Cryptocurrencies: Legal, member-states may not introduce their own cryptocurrencies Cryptocurrency exchanges: Regulations vary by member-state
The EU Parliament has passed no specific legislation regarding cryptocurrencies. While cryptocurrencies are broadly considered legal across the bloc, cryptocurrency exchange regulations depend on individual member states. Cryptocurrency taxation also varies, but many member-states do charge capital gains tax on cryptocurrency-derived profits – at rates of 0-50%. In 2015, the Court of Justice of the European Union ruled that exchanges of traditional currency for cryptocurrency should be exempt from VAT.

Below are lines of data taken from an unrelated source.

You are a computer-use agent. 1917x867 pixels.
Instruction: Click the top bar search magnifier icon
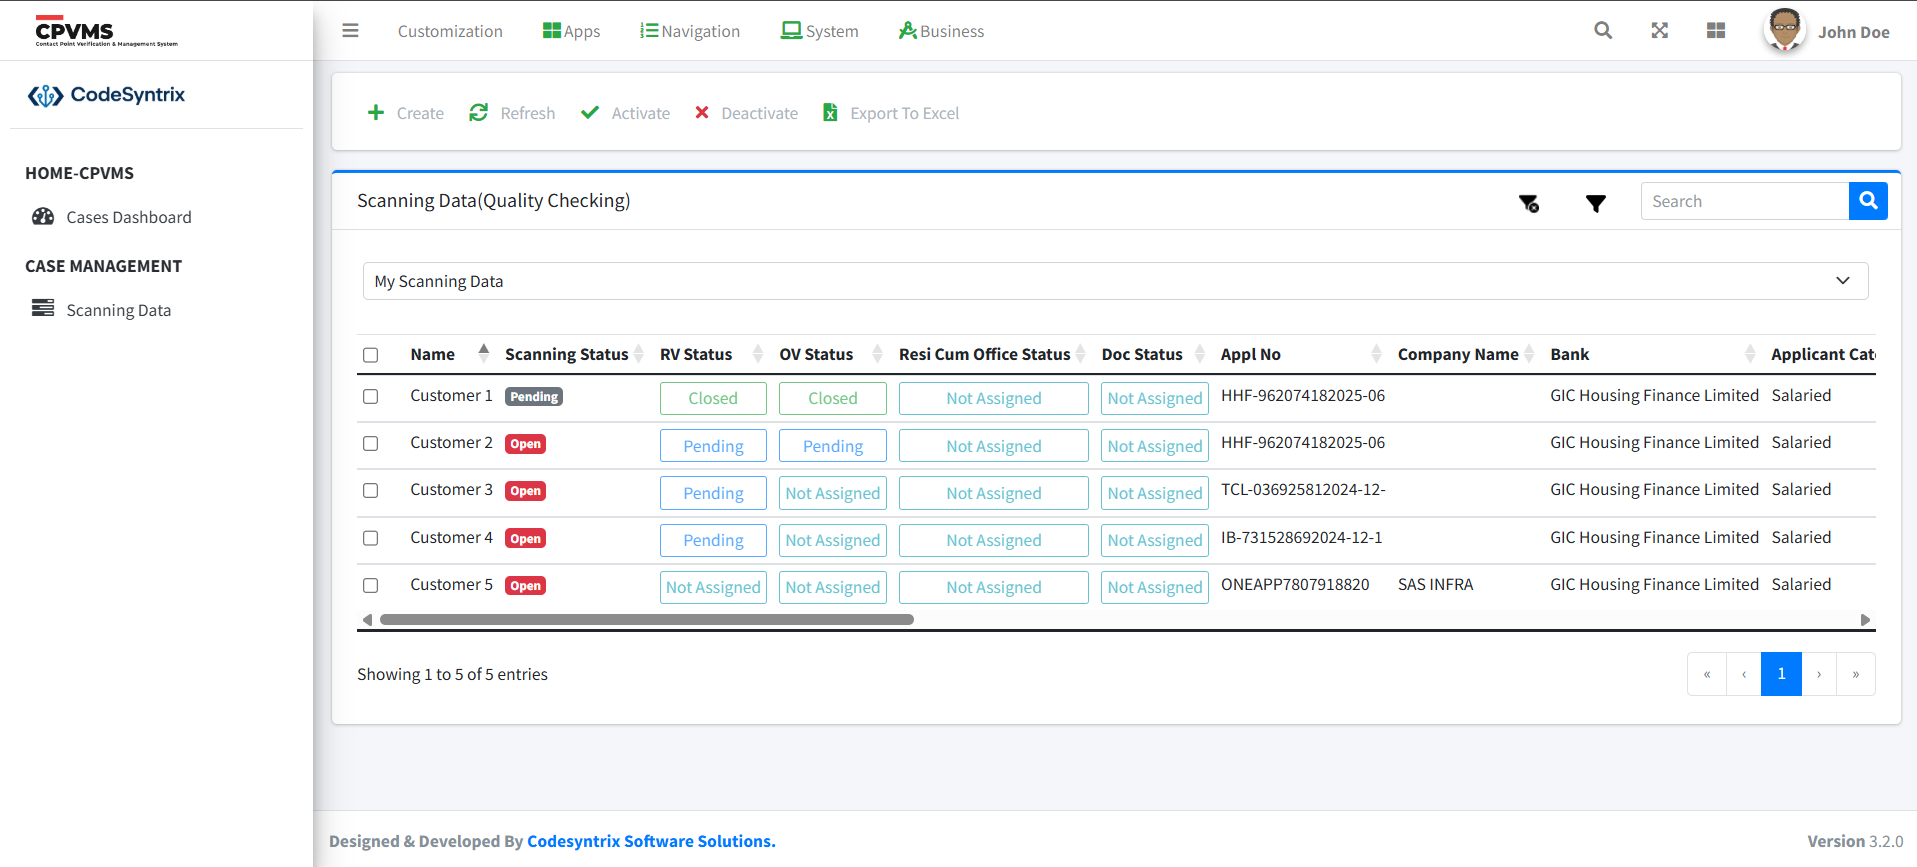pos(1602,31)
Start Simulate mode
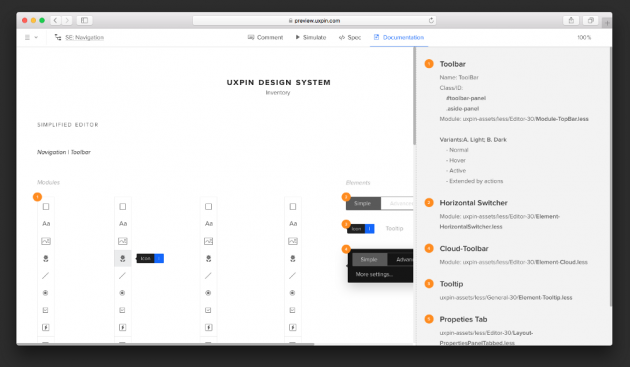This screenshot has width=630, height=367. pyautogui.click(x=311, y=37)
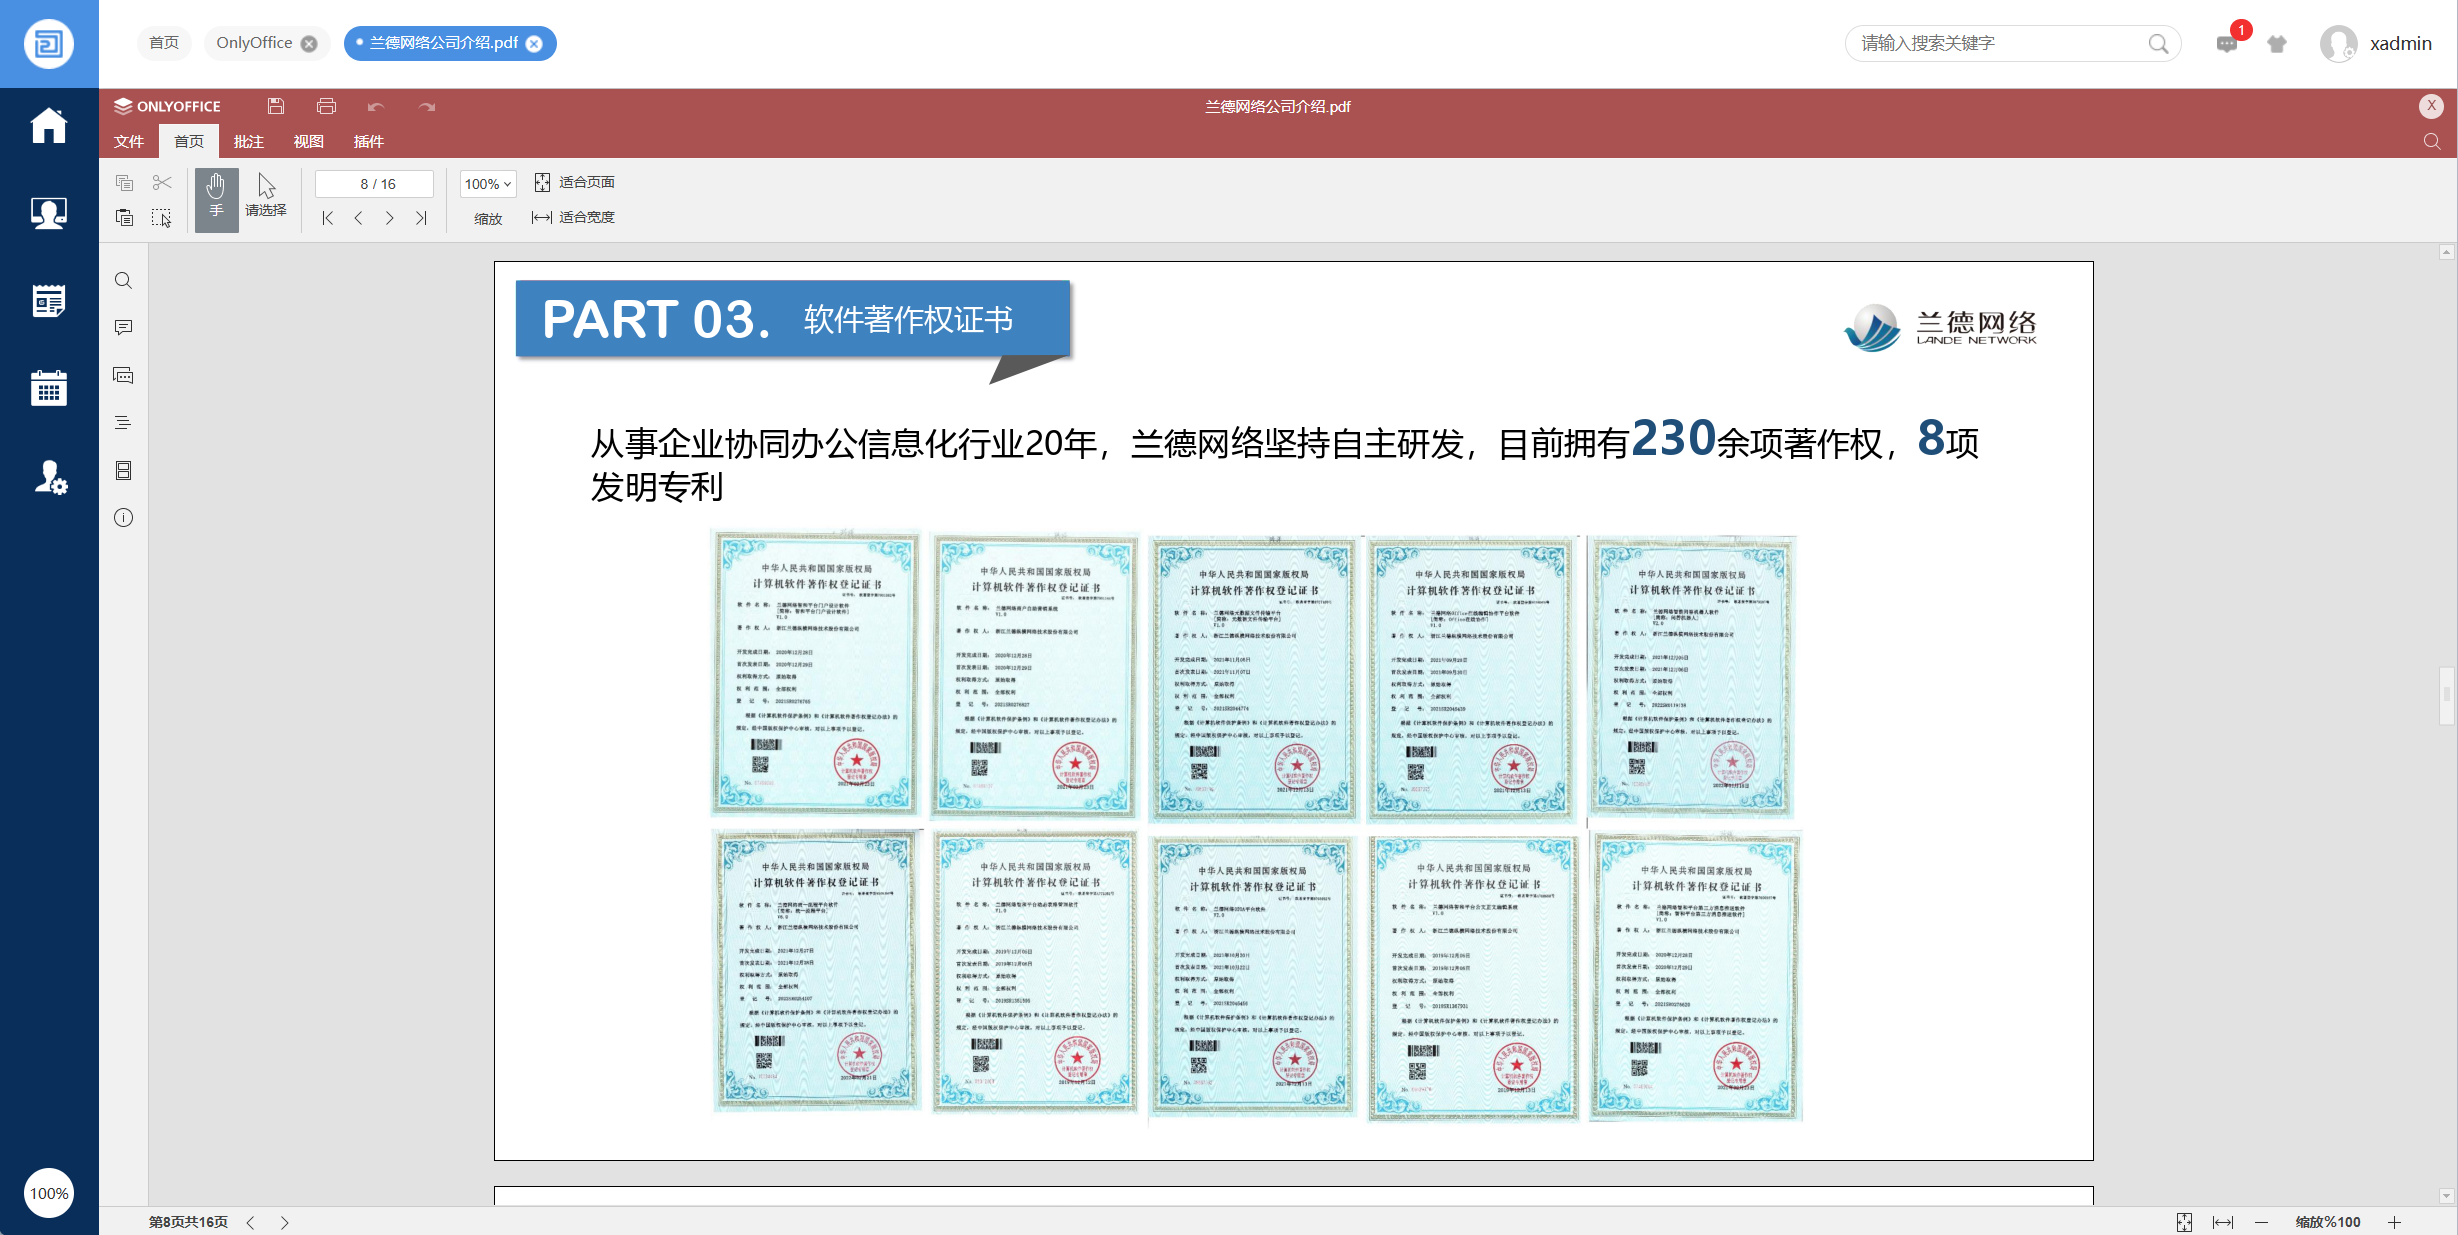
Task: Open the comments panel icon
Action: 123,328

Cryptocurrency exchanges are not currently regulated at a regional level. In certain member states, exchanges will have to register with their respective regulators such as Germany’s Financial Supervisory Authority (BaFin), France’s Autorité des Marchés Financiers (AMF), or Italy’s Ministry of Finance. Authorizations and licenses granted by these regulators can then ‘passport’ exchanges, allowing them to operate under a single regime across the entire bloc. In April 2018, the EU agreed on the text for the Fifth Money Laundering Directive (5MLD) which will bring cryptocurrency-fiat currency exchanges under EU’s anti-money laundering legislation. 5MLD will require exchanges to perform KYC/CDD on customers and fulfill standard reporting requirements.
The EU is actively exploring further cryptocurrency regulations. In February 2018, European Central Bank president, Mario Draghi, stated authorities were working with the Single Supervisory Mechanism to develop a way of identifying the financial risks that cryptocurrencies pose.